Kristal Nemeroff has a rare, genetic brittle bone disease called Osteogenesis Imperfecta or 'O.I.' She started coming to the NIH when she was eight months old and has continued in clinical research studies as a young adult. Now 26, Kristal talks with one of her NIH physicians, Dr. Scott Paul, about her disease, and how he helped her get into a vocational rehabilitation program and attend college to be a Registered Nurse.
Transcript
Kristal Nemeroff: About 6 months along in utero, they did an ultrasound on my mom and they saw that my femur was broken in utero and so that was pretty much the hallmark sign that I was going to have OI. And my parents, with their sense of humor, named me Kristal, because they knew I was going to be fragile like crystal.
Throughout my lifetime I have probably broken my femurs around 20 times, about 10 rodding surgeries and osteotomy surgeries of my femurs. Lots of other broken bones along the way, too, but didn’t really keep count.
Dr. Scott Paul: Remind me – because I don’t think when you were first looking for careers that nursing was your first choice – so there was a process of getting to that.
Kristal Nemeroff: There was, and I really loved music therapy and when I saw the classes, a lot of them were the same for music therapy as nursing: the anatomy and physiology and statistics. And once I got into the science, I fell in love with the science and I said well, you know, I think that I would make a really good nurse with the experience I’ve been through breaking all these bones, seeing good nurses and bad nurses and everybody in between, knowing how it feels to be the patient, which a lot of nurses don’t know how that feels.

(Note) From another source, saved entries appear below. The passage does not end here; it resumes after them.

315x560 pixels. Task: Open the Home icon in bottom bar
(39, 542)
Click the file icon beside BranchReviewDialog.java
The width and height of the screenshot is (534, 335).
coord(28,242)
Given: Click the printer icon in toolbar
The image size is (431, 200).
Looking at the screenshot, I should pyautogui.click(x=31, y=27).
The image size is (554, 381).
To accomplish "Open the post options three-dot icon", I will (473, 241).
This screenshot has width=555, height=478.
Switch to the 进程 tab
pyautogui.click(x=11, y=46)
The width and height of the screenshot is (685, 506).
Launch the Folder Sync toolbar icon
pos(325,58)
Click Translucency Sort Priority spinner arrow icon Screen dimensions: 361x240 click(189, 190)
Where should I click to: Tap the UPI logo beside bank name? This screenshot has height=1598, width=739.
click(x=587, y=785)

But I felt like I was hitting brick wall after brick wall and I was experiencing barriers to receiving my education that a lot of people with disabilities experience when they go and they try to get their education. And so my mother and I contacted you to write this letter…

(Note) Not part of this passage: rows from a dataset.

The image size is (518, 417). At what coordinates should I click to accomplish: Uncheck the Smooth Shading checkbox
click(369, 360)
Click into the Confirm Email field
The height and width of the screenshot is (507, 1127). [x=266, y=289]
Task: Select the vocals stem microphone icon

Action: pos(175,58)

Dr. Scott Paul: Do you think we should read this? And should you read it or should I read it?
Kristal Nemeroff: I’m going to cry, so I think that you should probably read it.
Dr. Scott Paul: So remind me who Diane Laubach was, the person I had to write this letter to.
Kristal Nemeroff: She was in charge of Office of Vocational Rehab; she was responsible for my case. But this letter is the letter I also use when I was asked to give a letter of medical clearance for the nursing program. So it kind of opened two major doors for me.
Dr. Scott Paul: Before I read it, it references a letter and documents that she sent, if I recall, questioned whether or not you should be able to go to nursing school. Do you remember…
Kristal Nemeroff: Absolutely…
Dr. Scott Paul: …what they said?
Kristal Nemeroff: …there was doubt there with a brittle bone disease whether or not people thought I could be a good nurse. I think that that’s what it all was and it just seemed silly to anybody who knows me and knows how capable I am. I will find a way to do it. And it may not be the same way that other people do it, but I will find a way.
Dr. Scott Paul: Okay.
Dear Ms. Laubach: I am Kristal’s physiatrist, rehabilitation physician ar 鶹ý. As a physician who specializes in the care of persons with disabilities, I am specifically qualified to address Kristal’s functional abilities. Based on my knowledge of Kristal’s condition and my review of the information that you forwarded to me, I can state that Kristal is medically cleared to participate in a college course of study leading to a degree as a Registered Nurse. Kristal unequivocally has the intelligence, motivation and compassion to excel in the nursing field.
Kristal Nemeroff: This was the most important letter of my life and back before I started nursing school, it didn’t really hit me, but I tell you, I found this letter about two or three weeks ago and I read it and I…I wept. It hit me in that moment all the doors that you opened for me because of that letter.
I got my RN BSN in 2011 and actually having a career that I love in nursing, I would not be a registered nurse if it wasn’t for you and the NIH and everybody here.
Dr. Scott Paul: Well, it’s pretty cool to sometimes find out that the things you do really worked.
Kristal Nemeroff: As a school nurse, that’s one of the things, too. It feels good when a child comes to you and said, “You really made a difference.” And the NIH really made a difference in my life.